NBC News: "Cupcake Conundrum: Cake mixes shrinking"

Many months ago, I shared my recipe for "upsizing" cake mixes that had been downsized by three ounces. Cake mixes used to contain 18.25 ounces of mix, and last summer, Betty Crocker and Pillsbury began downsizing their mixes by three ounces, yet claiming that the mixes still made "24 cupcakes." Not so. After experimenting with a couple of from-scratch cake recipes, I developed a mix that I could keep in a quart mason jar. I add six tablespoons of the upsizer mix to bring the dry ingredients in a boxed cake mix back to 18.75 ounces. This helps it fill the pan fully, and get you a full batch of cupcakes too.

In February of this year, I shared the recipe for my cake mix upsizer in my syndicated "Super-Couponing Tips" column, and since that time, it's apparently spread all over the internet! You can find it on numerous blogs, recipe and baking sites too. NBC News reached out earlier this week to discuss my cake upsizing recipe, as well as the larger trend of companies shrinking products while keeping the prices the same:

There are few things that irk home bakers more than six sad, empty little cups in a cupcake tin.

That was Jill Cataldo’s conundrum after her favorite cake mix boxes, which used to measure 18.25 ounces, suddenly shrunk to 15.25 ounces -- yielding only 18 cupcakes in her standard batch of two 12-cake tins.

"You should be able to get 24 cupcakes out of cake mix," said Cataldo, 39, a coupon advice columnist and savings workshop instructor from Illinois.

Her solution: stretch the recipe with her own homemade batch of "cake mix upsizer" -- a flour, sugar, baking powder and baking soda combo.

Cataldo’s cupcakes are victim of an ongoing trend. Consumer packaged-goods makers have gotten creative with how they pass on rising costs and maintain bottom lines — from offering fewer ounces in cake mixes to replacing some of the cream in ice cream with air to punching a hidden "dimple" in the bottom of peanut butter jars to decrease capacity. Often, the price stays the same, and the package looks the same on the shelf, but it contains less product.

Read the entire article at NBC News: Cupcake conundrum: Cake mixes shrinking along with other favorite products


Today Show

This was apparently on the Today Show this morning too - a reader just emailed me about it. On their website there 240+ comments:

http://lifeinc.today.com/_news/2013/08/01/19815763-cupcake-conundrum-cak...

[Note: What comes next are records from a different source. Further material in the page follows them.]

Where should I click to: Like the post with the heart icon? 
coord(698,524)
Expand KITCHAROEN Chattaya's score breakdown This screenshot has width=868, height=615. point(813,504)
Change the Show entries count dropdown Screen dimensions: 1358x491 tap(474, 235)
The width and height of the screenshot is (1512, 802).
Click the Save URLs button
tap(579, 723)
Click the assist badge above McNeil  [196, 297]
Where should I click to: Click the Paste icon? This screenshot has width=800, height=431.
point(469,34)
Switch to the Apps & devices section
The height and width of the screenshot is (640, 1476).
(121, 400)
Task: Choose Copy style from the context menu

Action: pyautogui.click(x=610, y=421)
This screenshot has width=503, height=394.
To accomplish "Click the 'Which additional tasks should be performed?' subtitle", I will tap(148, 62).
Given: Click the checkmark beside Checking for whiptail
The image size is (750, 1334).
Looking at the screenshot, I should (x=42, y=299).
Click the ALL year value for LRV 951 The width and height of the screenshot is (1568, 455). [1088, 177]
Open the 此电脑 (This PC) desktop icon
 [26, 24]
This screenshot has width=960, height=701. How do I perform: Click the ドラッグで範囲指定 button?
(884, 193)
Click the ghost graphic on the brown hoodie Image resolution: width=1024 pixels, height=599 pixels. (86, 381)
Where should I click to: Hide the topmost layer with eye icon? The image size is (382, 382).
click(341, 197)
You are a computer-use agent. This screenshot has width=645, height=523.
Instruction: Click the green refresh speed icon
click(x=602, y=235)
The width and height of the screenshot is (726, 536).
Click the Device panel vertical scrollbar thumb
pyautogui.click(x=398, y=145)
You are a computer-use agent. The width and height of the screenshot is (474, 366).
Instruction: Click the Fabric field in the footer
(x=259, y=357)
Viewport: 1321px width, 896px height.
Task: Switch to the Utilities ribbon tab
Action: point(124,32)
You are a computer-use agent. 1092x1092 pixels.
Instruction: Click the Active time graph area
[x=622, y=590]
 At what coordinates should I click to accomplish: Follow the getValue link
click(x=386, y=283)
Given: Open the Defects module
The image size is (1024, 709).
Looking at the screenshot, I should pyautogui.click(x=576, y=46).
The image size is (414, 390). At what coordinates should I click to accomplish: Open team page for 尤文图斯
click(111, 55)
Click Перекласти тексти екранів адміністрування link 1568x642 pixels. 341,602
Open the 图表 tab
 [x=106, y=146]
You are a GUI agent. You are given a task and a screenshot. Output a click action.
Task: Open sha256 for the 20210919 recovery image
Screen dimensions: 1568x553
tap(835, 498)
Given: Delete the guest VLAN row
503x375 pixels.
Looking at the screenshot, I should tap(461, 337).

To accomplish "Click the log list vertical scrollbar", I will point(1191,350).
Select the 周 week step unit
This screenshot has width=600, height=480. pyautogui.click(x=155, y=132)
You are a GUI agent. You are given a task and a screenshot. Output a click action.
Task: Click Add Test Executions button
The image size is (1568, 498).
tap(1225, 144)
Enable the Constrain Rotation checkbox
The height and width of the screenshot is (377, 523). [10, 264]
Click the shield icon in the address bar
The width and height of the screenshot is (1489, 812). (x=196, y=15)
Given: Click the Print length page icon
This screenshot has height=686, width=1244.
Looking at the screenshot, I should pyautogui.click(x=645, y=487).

Lots of comments that it's time to just start making cakes from scratch.

Cupcakes

Jill,
This is great that you figured this out. However, I wouldn't waste my time with either of these brands of cake mixes. Duncan Hines is far superior and makes 24 cupcakes everytime. This brand is more dense and flavorful then the other brands - most people think it is a homemade recipe

I agree

Duncan Hines is my favorite brand of cake mix too. Duncan Hines also has smaller (16.5oz!) basic mixes, but their "Signature" mixes are all 18.25oz. When Duncan Hines is on sale, typically all their mixes go on sale for the same price, so I buy the larger Signature ones.